Discovery of a rich gene pool of bat SARS-related coronaviruses provides new insights into the origin of SARS coronavirus

A large number of SARS-related coronaviruses (SARSr-CoV) have been detected in horseshoe bats since 2005 in different areas of China. However, these bat SARSr-CoVs show sequence differences from SARS coronavirus (SARS-CoV) in different genes (S, ORF8, ORF3, etc) and are considered unlikely to represent the direct progenitor of SARS-CoV. Herein, we report the findings of our 5-year surveillance of SARSr-CoVs in a cave inhabited by multiple species of horseshoe bats in Yunnan Province, China. The full-length genomes of 11 newly discovered SARSr-CoV strains, together with our previous findings, reveals that the SARSr-CoVs circulating in this single location are highly diverse in the S gene, ORF3 and ORF8. Importantly, strains with high genetic similarity to SARS-CoV in the hypervariable N-terminal domain (NTD) and receptor-binding domain (RBD) of the S1 gene, the ORF3 and ORF8 region, respectively, were all discovered in this cave. In addition, we report the first discovery of bat SARSr-CoVs highly similar to human SARS-CoV in ORF3b and in the split ORF8a and 8b. Moreover, SARSr-CoV strains from this cave were more closely related to SARS-CoV in the non-structural protein genes ORF1a and 1b compared with those detected elsewhere. Recombination analysis shows evidence of frequent recombination events within the S gene and around the ORF8 between these SARSr-CoVs. We hypothesize that the direct progenitor of SARS-CoV may have originated after sequential recombination events between the precursors of these SARSr-CoVs. Cell entry studies demonstrated that three newly identified SARSr-CoVs with different S protein sequences are all able to use human ACE2 as the receptor, further exhibiting the close relationship between strains in this cave and SARS-CoV. This work provides new insights into the origin and evolution of SARS-CoV and highlights the necessity of preparedness for future emergence of SARS-like diseases.
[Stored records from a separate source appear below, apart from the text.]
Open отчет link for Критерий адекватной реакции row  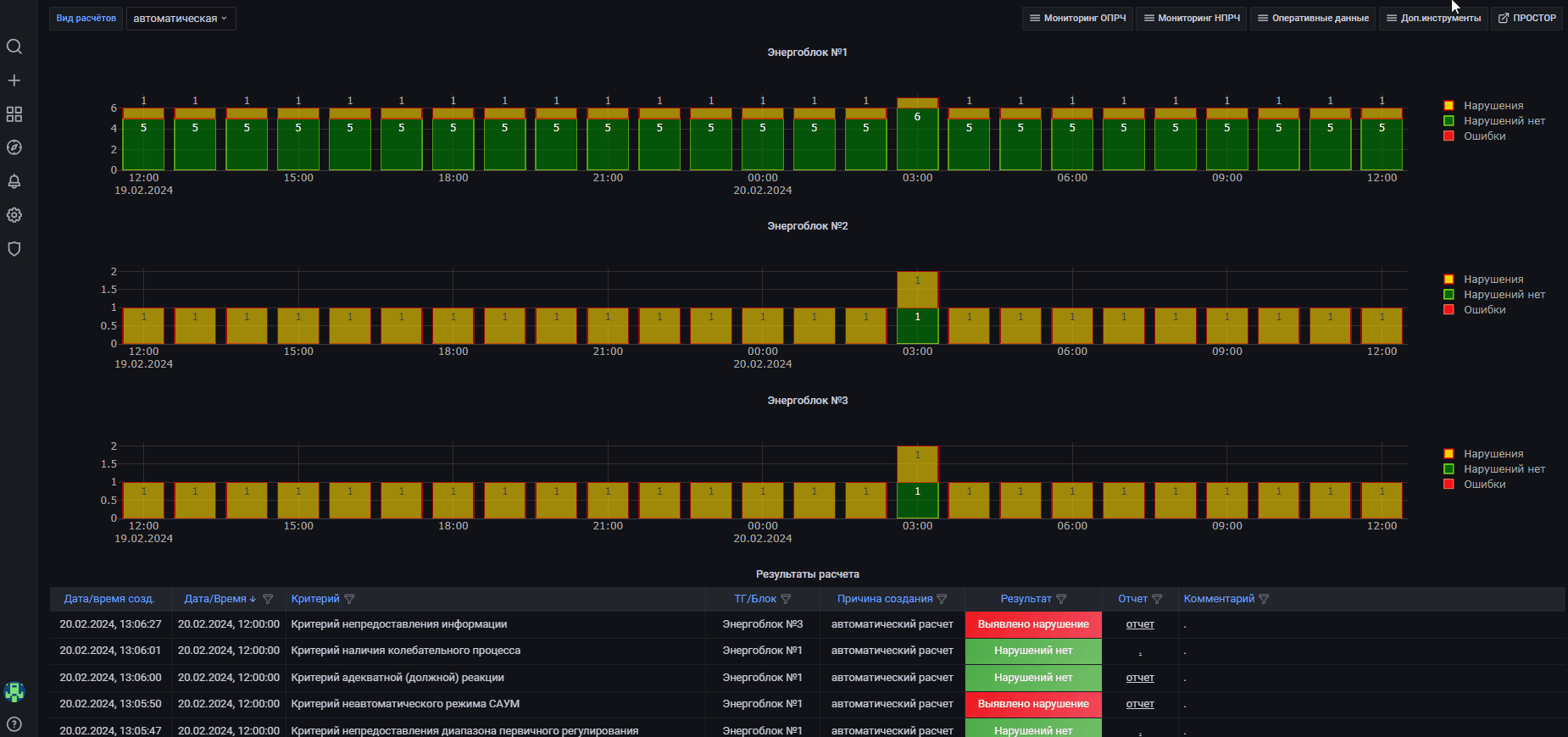point(1140,678)
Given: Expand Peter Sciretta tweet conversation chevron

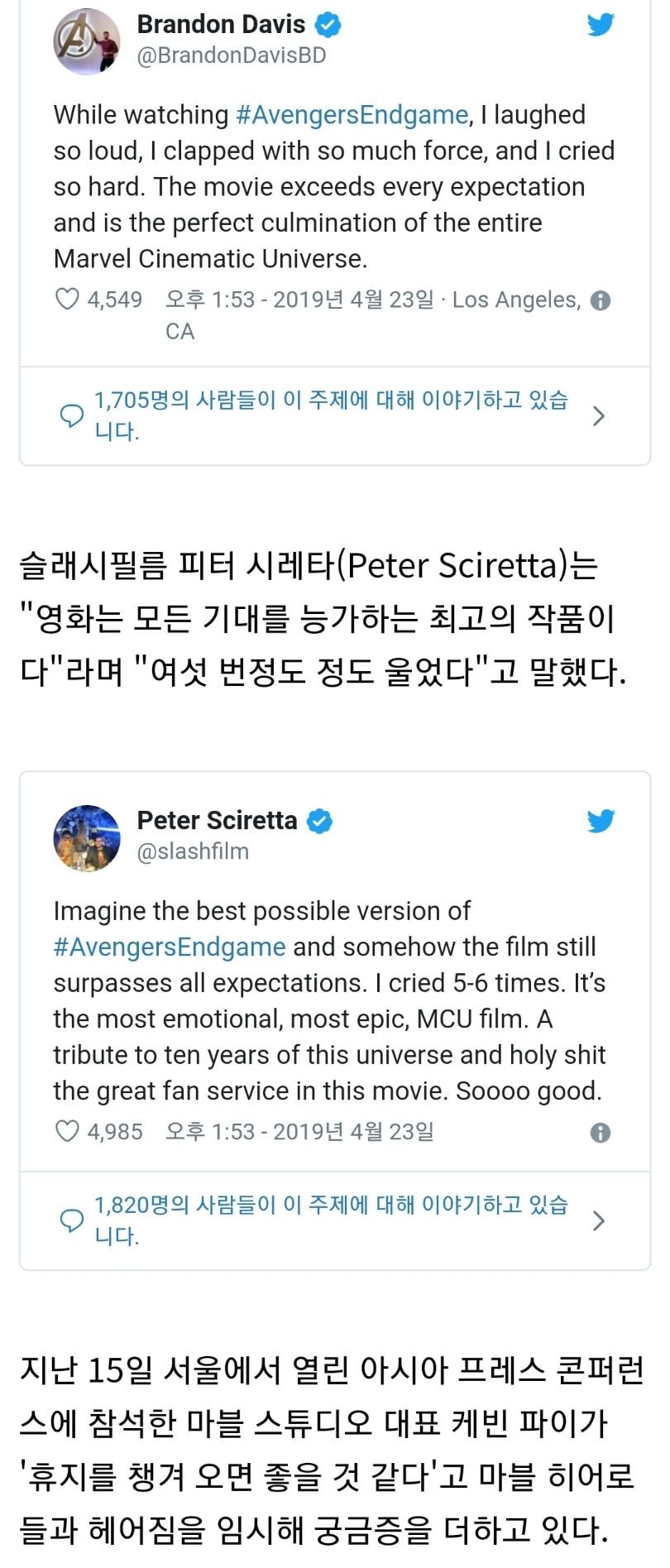Looking at the screenshot, I should coord(600,1220).
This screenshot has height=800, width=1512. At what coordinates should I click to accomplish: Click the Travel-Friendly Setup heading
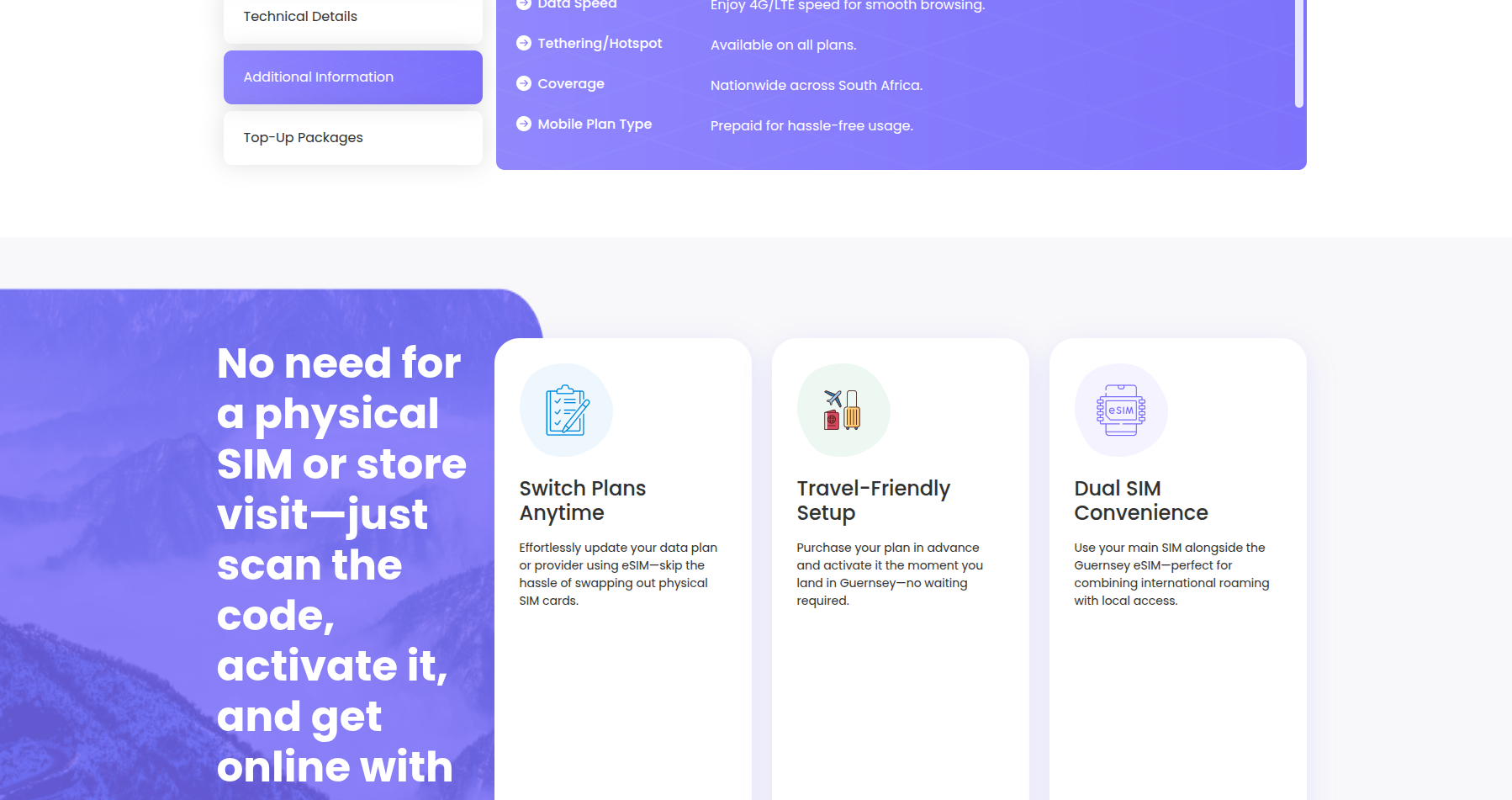point(873,501)
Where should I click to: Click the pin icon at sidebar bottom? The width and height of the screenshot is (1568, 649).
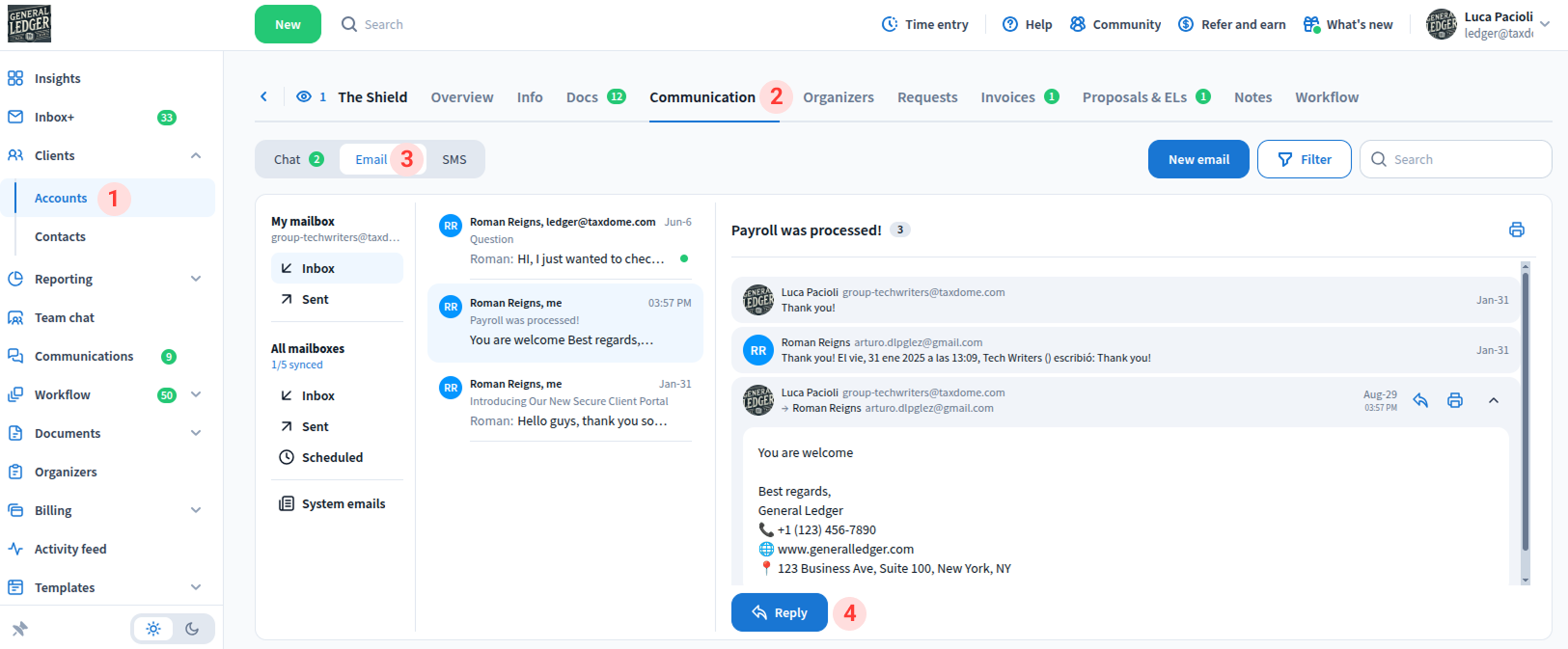coord(19,629)
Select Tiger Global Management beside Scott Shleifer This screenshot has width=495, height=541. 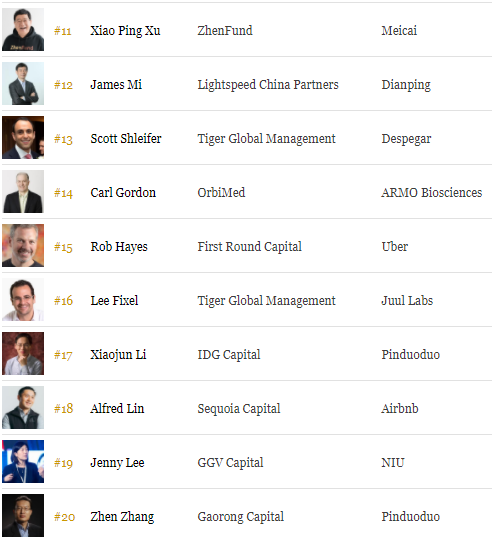pos(266,139)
自2005年以来，中国不同地区的马蹄蝠体内已检测到大量SARS相关冠状病毒（SARS-related coronaviruses, SARSr-CoV）。然而，这些蝙蝠SARSr-CoV在多个基因（如S、ORF8、ORF3等）上与重症急性呼吸综合征冠状病毒（SARS coronavirus, SARS-CoV）存在序列差异，被认为不太可能是SARS-CoV的直接祖先毒株。本研究报道了我们对中国云南省一处栖息有多种马蹄蝠的洞穴开展的5年SARSr-CoV监测结果。结合此前的研究结果，我们对11株新发现的SARSr-CoV毒株进行全基因组分析后发现，该单一栖息位点内传播的SARSr-CoV在S基因、ORF3与ORF8区域具有高度多样性。尤为重要的是，在S1基因的高变N端结构域（N-terminal domain, NTD）与受体结合结构域（receptor-binding domain, RBD）、ORF3区域及ORF8区域，分别与SARS-CoV具有高度遗传相似性的毒株，均在该洞穴中被发现。此外，本研究首次发现，部分蝙蝠SARSr-CoV的ORF3b基因以及裂解形成的ORF8a与ORF8b区域，与人类SARS-CoV具有高度相似性。相较于其他地区检测到的SARSr-CoV毒株，该洞穴中的SARSr-CoV毒株在非结构蛋白基因ORF1a与ORF1b区域与SARS-CoV的亲缘关系更为密切。重组分析结果显示，这些SARSr-CoV在S基因内部及ORF8区域周边频繁发生重组事件。我们推测，SARS-CoV的直接祖先毒株可能起源于这些SARSr-CoV前体之间的序贯重组事件。细胞进入实验结果表明，3株具有不同S蛋白序列的新发现SARSr-CoV，均能够以人类血管紧张素转换酶2（human angiotensin-converting enzyme 2, ACE2）作为受体，进一步证实了该洞穴内毒株与SARS-CoV之间的密切亲缘关系。本研究为SARS-CoV的起源与演化提供了新的科学视角，同时也强调了为未来可能出现的类SARS疾病做好防控准备的必要性。